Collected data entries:
------------------------------------

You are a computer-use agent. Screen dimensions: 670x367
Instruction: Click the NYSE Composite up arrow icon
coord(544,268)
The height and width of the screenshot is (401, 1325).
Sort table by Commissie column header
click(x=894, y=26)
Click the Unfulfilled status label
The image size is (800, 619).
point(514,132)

------------------------------------

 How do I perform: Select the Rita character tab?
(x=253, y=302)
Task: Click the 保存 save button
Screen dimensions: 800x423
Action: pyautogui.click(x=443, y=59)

------------------------------------

Copy out each line of the data above, exactly, if it lies between the line holding "You are a computer-use" and the line holding "Click the Unfulfilled status label", inclusive; copy no other line.

You are a computer-use agent. Screen dimensions: 670x367
Instruction: Click the NYSE Composite up arrow icon
coord(544,268)
The height and width of the screenshot is (401, 1325).
Sort table by Commissie column header
click(x=894, y=26)
Click the Unfulfilled status label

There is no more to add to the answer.